My solution was to seek a lactation consultant and oh my, it was such a relief! I had about four or five nurses when I delivered try to teach me how to breastfeed and they were all doing it wrong. I'm sorry, but they were. The information I received at the hospital about how to breastfeed was inaccurate. But once I met with a lactation consultant, within minutes, it was such a relief. Like my mom says, "¡santo remedio!" The pain was gone and baby was taking in a lot of milk! Hurray! One consultant I spoke with told me that most women start off breastfeeding, but when their baby hits the first growth spurt at two months, they quit because they think they've run out of milk. But please, if you're breastfeeding, let me tell you, DO NOT give up! You WILL have all the breast milk that you need for your baby. You will NEVER run out of milk.
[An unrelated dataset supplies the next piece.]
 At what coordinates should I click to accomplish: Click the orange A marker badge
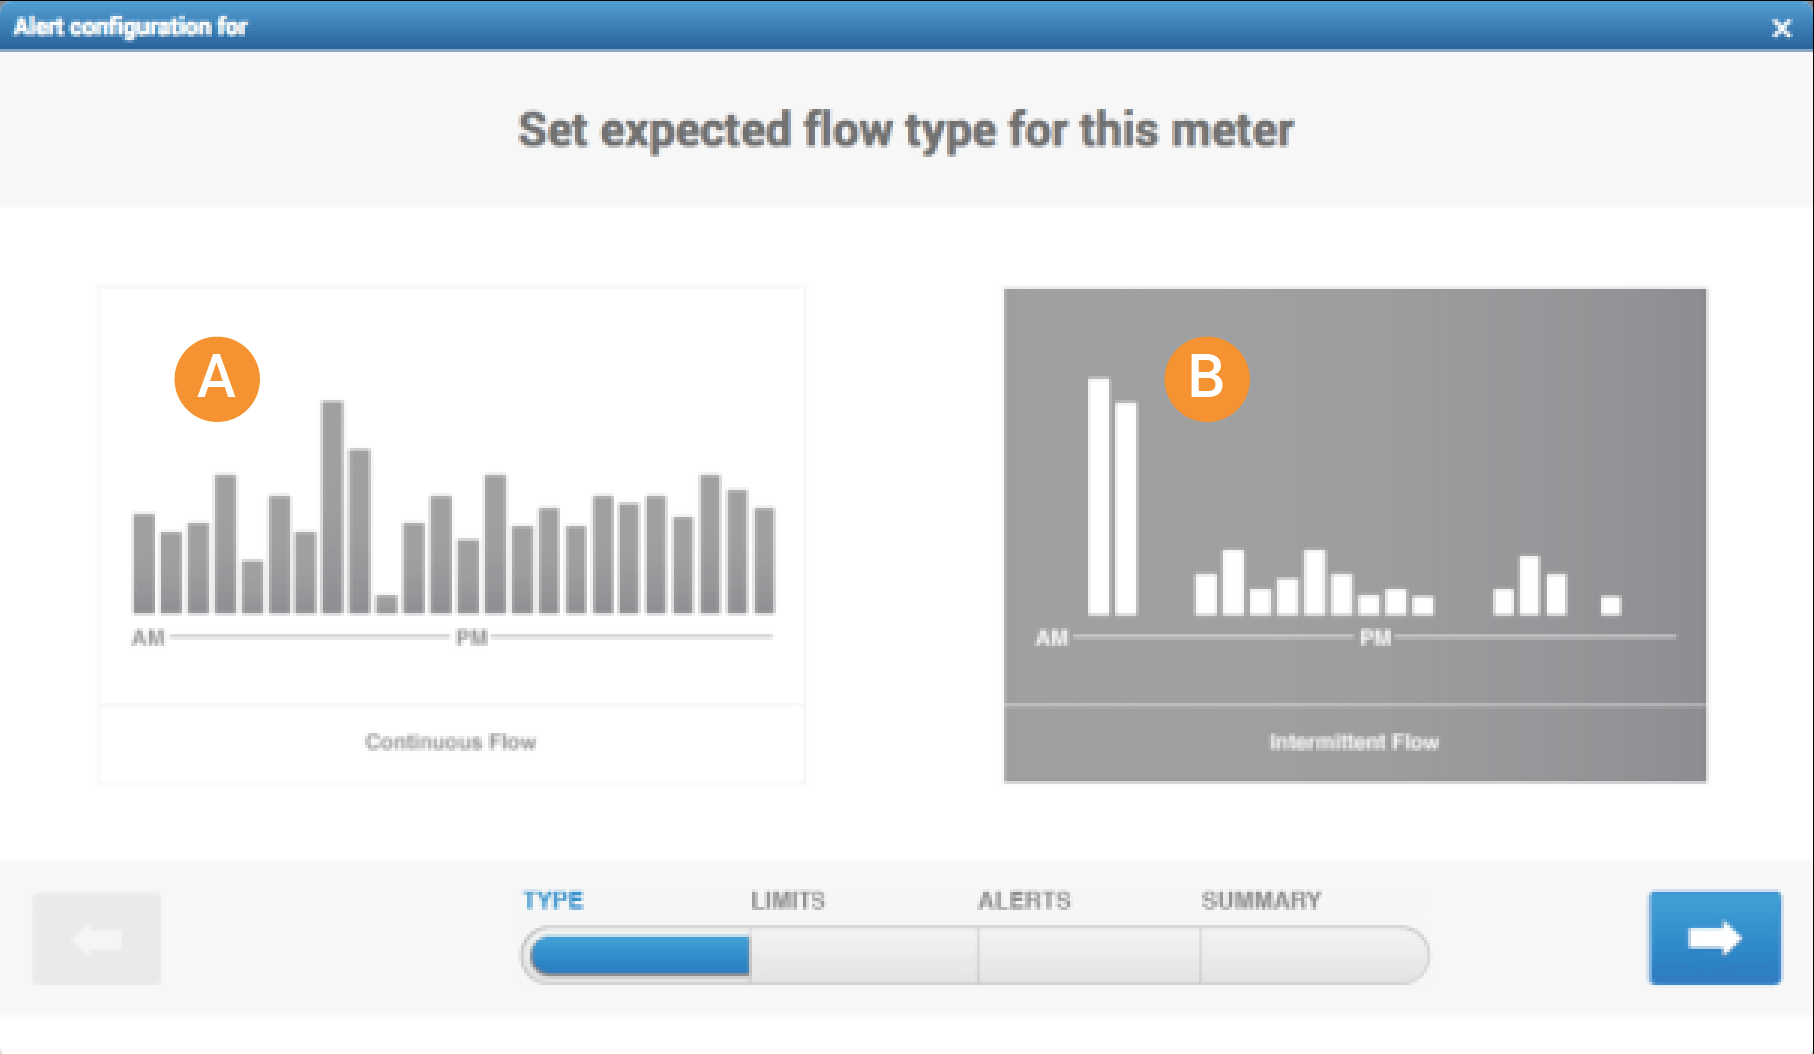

All you have to do is keep feeding her/him, whenever your baby wants to eat. It's that simple. Throw out this false notion of schedules, it's a MYTH and completely pointless when you're breastfeeding (breast milk is natural, healthy and highly digestible). I COMMEND you for wanting to breastfeed, it's the hardest, yet the most REWARDING thing you'll ever do. And it's the best nutrition you can give your baby, hands down. Your little one will reap all the benefits for a life time to come. So I hope you'll join me in this journey and share your stories with me too, so that together we can stick to our commitment to breastfeed our babies and use our Chichi Power!